The Real Price of Food


Looking back on grocery budgets for a few years , you might notice that almost all the items cost more today. Sure, prices rise with time and the weird weather impacting harvests everywhere also has a role to play, but there is another underlying factor which is at work here.  While commodities like corn or soy have historically been traded on exchanges, today the market is being changed by the entry of financial institutions and people that have no connection with the actual growing or selling of food. This type of trader deals in derivatives which are not positions on actual crops grown but some financial version of them. This means that the price of wheat, for example will not be influenced by the actual yield but speculation based on artificially created numbers. This creates much more volatility in the price of food grains than would normally be the case. The food system is already going to face the pressure of climate change, now we need to add to that an artificial and unnecessary pressure created by trading in commodity derivatives.

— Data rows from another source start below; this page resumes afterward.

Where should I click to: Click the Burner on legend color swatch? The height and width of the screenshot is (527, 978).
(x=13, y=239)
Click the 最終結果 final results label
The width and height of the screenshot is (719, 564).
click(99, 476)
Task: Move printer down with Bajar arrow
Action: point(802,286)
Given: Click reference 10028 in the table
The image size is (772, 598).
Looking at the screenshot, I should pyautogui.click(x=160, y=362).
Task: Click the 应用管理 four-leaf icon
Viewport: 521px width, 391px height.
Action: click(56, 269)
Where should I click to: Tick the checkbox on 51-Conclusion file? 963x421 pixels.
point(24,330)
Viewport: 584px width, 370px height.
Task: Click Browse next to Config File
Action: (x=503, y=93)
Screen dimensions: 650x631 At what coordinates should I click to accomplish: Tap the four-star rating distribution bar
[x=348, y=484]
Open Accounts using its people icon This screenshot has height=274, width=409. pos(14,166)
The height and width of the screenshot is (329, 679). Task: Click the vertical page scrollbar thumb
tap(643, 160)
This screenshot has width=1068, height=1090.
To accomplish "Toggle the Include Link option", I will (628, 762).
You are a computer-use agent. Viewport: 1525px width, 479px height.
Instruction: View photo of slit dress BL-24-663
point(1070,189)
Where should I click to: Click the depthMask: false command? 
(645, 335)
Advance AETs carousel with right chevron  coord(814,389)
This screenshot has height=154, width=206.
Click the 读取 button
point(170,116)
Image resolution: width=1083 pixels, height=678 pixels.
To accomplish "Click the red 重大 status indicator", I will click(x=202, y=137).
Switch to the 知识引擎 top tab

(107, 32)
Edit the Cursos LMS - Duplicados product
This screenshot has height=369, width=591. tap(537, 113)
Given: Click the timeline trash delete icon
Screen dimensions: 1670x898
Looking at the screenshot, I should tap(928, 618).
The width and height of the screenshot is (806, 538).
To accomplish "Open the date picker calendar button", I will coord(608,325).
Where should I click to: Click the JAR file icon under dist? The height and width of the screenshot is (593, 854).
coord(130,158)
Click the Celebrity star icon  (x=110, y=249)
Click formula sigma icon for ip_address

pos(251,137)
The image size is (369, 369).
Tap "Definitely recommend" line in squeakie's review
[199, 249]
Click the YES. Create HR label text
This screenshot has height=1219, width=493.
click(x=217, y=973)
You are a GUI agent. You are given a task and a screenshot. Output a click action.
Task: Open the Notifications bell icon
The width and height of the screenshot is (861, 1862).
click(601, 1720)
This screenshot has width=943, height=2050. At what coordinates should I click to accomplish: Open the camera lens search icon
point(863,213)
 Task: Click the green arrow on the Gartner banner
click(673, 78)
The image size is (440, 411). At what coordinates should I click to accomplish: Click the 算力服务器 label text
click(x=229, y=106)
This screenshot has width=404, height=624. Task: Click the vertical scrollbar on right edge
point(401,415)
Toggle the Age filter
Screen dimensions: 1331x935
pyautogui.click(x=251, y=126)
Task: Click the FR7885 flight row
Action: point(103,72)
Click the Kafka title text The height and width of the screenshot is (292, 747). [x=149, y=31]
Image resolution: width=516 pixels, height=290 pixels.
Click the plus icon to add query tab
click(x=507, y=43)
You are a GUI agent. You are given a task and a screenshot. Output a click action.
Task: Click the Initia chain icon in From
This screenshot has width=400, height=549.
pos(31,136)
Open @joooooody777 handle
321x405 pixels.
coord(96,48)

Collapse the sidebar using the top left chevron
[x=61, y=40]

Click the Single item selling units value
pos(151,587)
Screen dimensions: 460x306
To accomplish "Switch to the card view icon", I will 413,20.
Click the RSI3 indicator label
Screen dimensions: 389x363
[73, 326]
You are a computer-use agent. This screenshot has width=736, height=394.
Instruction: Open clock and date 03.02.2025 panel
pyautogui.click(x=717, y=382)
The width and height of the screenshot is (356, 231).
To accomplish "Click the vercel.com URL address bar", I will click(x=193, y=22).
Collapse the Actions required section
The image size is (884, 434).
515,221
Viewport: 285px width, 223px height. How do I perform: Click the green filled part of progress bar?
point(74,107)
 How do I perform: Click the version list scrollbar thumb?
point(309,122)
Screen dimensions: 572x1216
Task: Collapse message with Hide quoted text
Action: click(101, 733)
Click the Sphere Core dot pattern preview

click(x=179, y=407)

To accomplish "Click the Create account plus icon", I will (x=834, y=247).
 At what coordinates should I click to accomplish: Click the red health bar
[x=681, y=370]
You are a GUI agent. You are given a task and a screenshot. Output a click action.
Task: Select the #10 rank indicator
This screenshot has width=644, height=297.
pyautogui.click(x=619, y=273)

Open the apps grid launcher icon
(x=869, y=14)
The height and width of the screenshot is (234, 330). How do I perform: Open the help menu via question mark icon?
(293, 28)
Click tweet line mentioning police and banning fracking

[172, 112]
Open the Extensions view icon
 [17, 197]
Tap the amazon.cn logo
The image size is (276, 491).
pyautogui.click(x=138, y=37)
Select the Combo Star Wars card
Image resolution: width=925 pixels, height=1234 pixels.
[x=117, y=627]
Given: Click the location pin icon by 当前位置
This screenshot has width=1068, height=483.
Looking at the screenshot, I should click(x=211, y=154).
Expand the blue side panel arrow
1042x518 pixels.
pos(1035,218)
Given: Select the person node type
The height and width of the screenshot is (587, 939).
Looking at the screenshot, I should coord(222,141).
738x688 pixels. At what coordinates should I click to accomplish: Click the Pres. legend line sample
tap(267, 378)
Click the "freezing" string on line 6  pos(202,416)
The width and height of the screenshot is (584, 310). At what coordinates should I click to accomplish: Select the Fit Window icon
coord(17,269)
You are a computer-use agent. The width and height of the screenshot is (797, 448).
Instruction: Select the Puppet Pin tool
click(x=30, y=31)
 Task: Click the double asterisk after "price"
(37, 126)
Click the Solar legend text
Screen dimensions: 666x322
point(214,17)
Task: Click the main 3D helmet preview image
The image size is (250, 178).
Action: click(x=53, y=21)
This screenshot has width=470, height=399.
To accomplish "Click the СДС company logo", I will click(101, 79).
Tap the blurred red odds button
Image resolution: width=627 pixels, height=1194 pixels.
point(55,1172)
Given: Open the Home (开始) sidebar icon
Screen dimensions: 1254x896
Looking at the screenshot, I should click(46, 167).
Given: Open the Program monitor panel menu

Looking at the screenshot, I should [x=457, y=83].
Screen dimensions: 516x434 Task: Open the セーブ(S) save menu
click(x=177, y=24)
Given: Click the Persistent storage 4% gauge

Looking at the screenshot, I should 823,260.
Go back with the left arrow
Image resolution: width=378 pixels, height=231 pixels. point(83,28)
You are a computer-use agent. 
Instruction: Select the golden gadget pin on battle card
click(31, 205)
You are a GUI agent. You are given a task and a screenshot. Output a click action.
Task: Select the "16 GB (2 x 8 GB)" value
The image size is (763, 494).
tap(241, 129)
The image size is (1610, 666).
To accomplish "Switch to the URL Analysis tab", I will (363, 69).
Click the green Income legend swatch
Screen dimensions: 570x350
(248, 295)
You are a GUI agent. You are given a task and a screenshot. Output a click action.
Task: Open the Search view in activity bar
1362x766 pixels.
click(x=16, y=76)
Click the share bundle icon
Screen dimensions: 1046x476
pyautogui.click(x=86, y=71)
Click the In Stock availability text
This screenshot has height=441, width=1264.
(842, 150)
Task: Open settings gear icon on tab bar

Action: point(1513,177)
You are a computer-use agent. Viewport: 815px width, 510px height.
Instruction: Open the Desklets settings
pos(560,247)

It is precisely this type of speculation that fueled the disastrous housing bubble. That it should be permitted to function in the domain of food when nations and people are all struggling with food security is troubling.  The chances of such speculation being stopped entirely are slim but some effort for regulation and oversight is crucial. For more reading:

Click to access presspb2012d1_en.pdf

And just as I was getting ready to post , news on futures trading in turmeric! It seems that in a time of continuing global economic crisis, speculators have decided to put their bets on food and that is an ominous development.